(Screenshot grounding data)
_ _ _ _ _ _ _

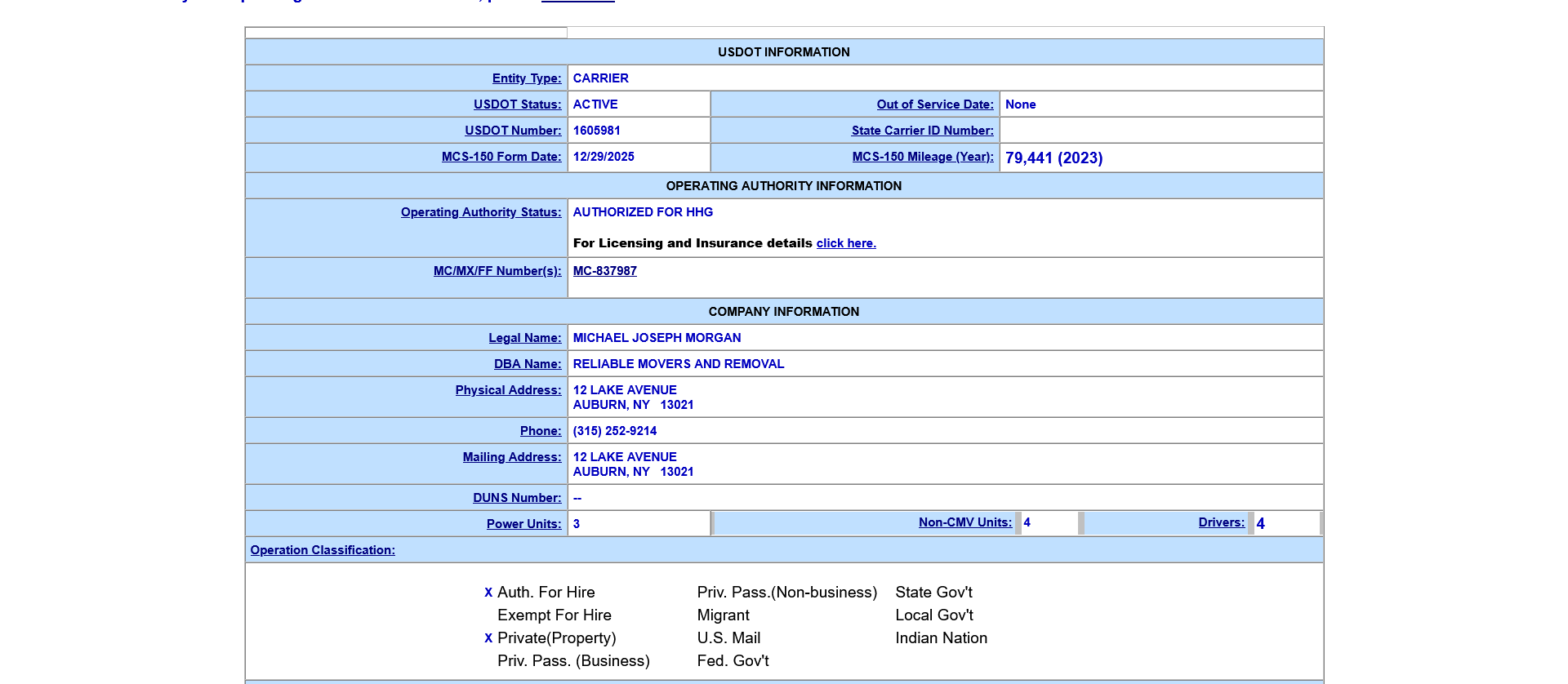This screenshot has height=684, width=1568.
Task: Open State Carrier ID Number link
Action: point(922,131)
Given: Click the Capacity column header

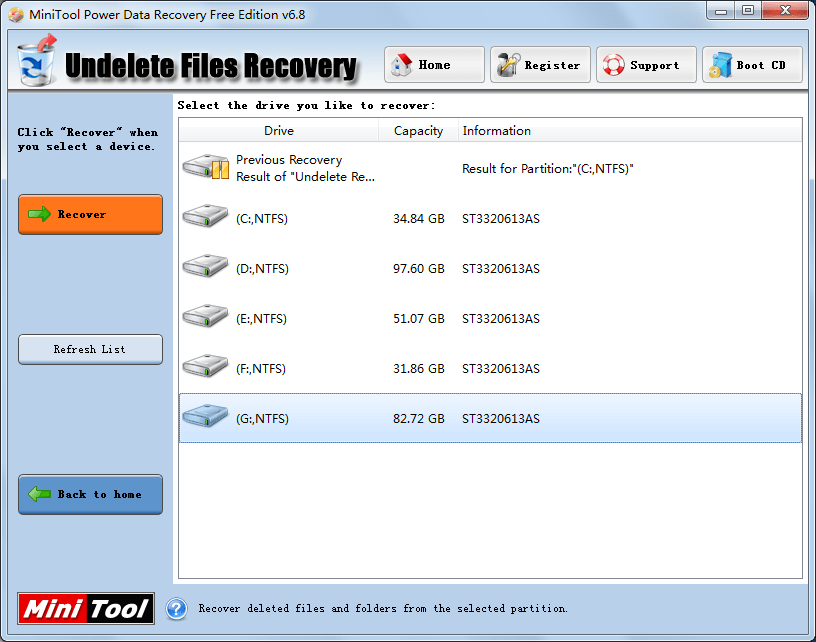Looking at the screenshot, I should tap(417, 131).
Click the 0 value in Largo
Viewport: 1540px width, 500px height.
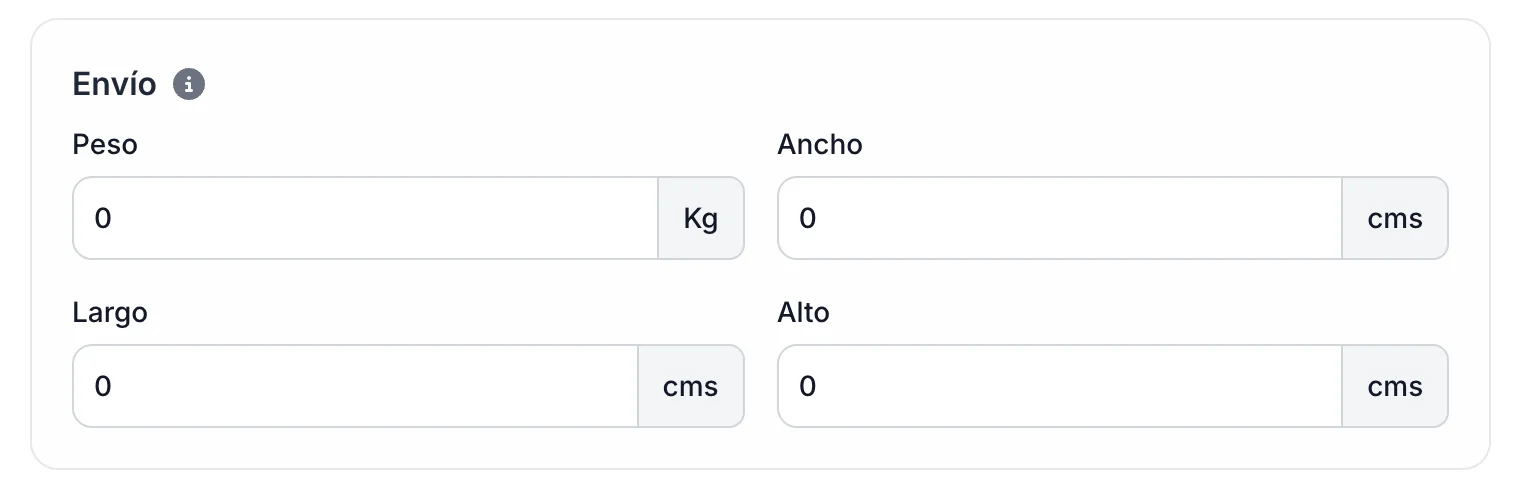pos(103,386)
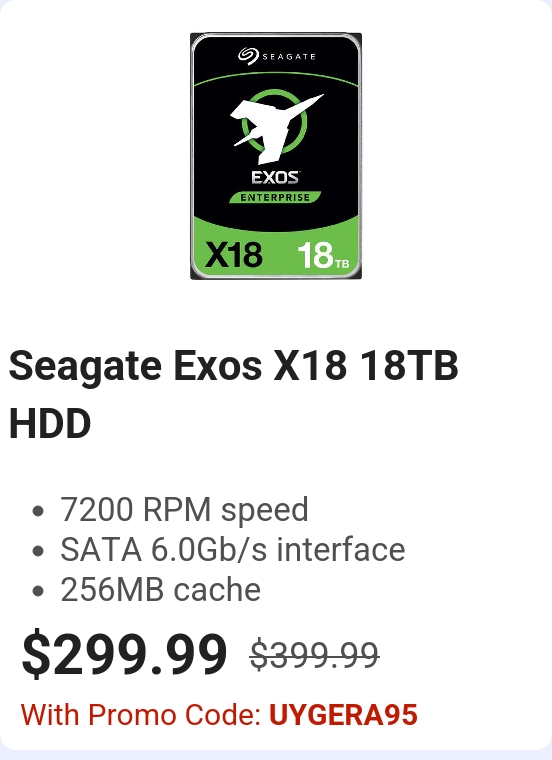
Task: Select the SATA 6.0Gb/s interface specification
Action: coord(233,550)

_ _ _ _ _ _ _

With the pictures left out, give again exactly the lines from the one with "Click the 0 value in Largo" through the end of the data, both included.

Click the 0 value in Largo
Viewport: 1540px width, 500px height.
pos(103,386)
Task: Select the SATA 6.0Gb/s interface specification
Action: coord(233,550)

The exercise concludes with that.